Juliette emitió un ruidito burlón profundo y cargado de rencor. ¿En serio estaba diciendo que cinco miembros de los Flores Blancas, uno de los Escarlatas, y un oficial de policía se habían encontrado en los puertos y luego se habían degollado a sí mismos? Sonaba como la enunciación de un chiste terrible sin un final gracioso.

—No podemos ayudarlo —declaró Juliette.

—Cualquier información podría ser crucial para descubrir lo que sucedió, señorita Cai —insistió Roma. Siempre que se enojaba aparecía entre sus cejas una pequeña muesca similar a una luna creciente. Ahora estaba allí visible. Había algo más sobre estas muertes de lo que él estaba dejando traslucir; esto iba mucho más allá que una emboscada ordinaria—. Uno de los muertos era de los suyos…

—No vamos a cooperar con los Flores Blancas —lo interrumpió Juliette de golpe. De su rostro había desaparecido hacía un buen rato cualquier señal de fingido humor—. Déjeme aclarar eso antes de que prosiga. Independientemente de si mi padre sabe algo o no sobre las muertes de anoche, no lo compartiremos con usted y no propiciaremos ningún contacto que pueda poner en peligro nuestras propias actividades comerciales. Entonces, que tenga buen día, señor.

Sin lugar a dudas Roma había sido expulsado y, sin embargo, permaneció donde estaba, mirando a Juliette como si tuviera un sabor amargo en la boca. Juliette ya había girado sobre sus talones, preparándose para salir, cuando escuchó a Roma susurrar con saña:

—¿Qué le pasó a usted, señorita Cai?

Juliette podría haber dicho cualquier cosa a manera de respuesta. Podría haber elegido sus palabras con el veneno mortal que había adquirido en sus años de ausencia y escupírselo en la cara. Podría haberle recordado lo que él había hecho hace cuatro años, clavarle la espada de la culpabilidad hasta hacerlo sangrar.
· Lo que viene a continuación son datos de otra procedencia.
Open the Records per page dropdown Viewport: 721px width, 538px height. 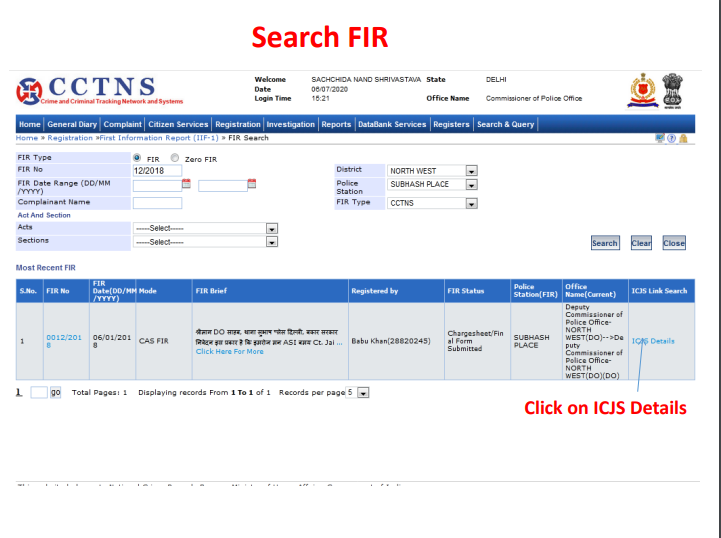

Pero antes de que pudiera abrir la boca, un grito se expandió por todo el club, interrumpiendo cualquier otro ruido como si operara en una frecuencia diferente.

Las bailarinas sobre el escenario quedaron congeladas; la música se detuvo.

—¿Qué está pasando? —murmuró Juliette. Justo en el instante en que se movía para averiguarlo, Roma siseó bruscamente y la sujetó por el codo.

—Juliette, no.

La joven sintió que aquel contacto le abrasaba la piel como una dolorosa quemadura. Apartó el brazo de un tirón más veloz que si efectivamente estuviera en llamas, los ojos encendidos por la furia. Él no tenía derecho. Había perdido el derecho a pretender que alguna vez había querido protegerla.

Juliette se dirigió hacia el otro extremo del club, ignorando a Roma, quien la seguía. Los rugidos de pánico se hicieron cada vez más audibles, aunque ella no podía comprender qué cosa estaba provocando tal reacción hasta que con un firme empujón apartó a un lado la multitud que se congregaba.

En ese momento vio a un hombre reducido en el suelo, sus propios dedos clavándose en el grueso cuello.

—¿Qué está haciendo? —Juliette dio un grito y se apresuró hacia delante—. ¡Que alguien lo detenga!

Pero la mayor parte de sus uñas ya estaban enterradas profundamente en el músculo del cuello. El hombre estaba escarbando con una intensidad animal, como si hubiera algo allí, algo arrastrándose bajo la piel que nadie más podía ver. Más profundo, más profundo, más profundo, hasta que sus dedos estuvieron completamente enterrados y empezó a sacarse los tendones y las venas y las arterias.

Un segundo después, el club se había quedado en total silencio. No se escuchaba nada salvo la respiración fatigosa de aquel hombre bajo y robusto que se había derrumbado en el suelo, con la garganta desgarrada y las manos chorreando sangre.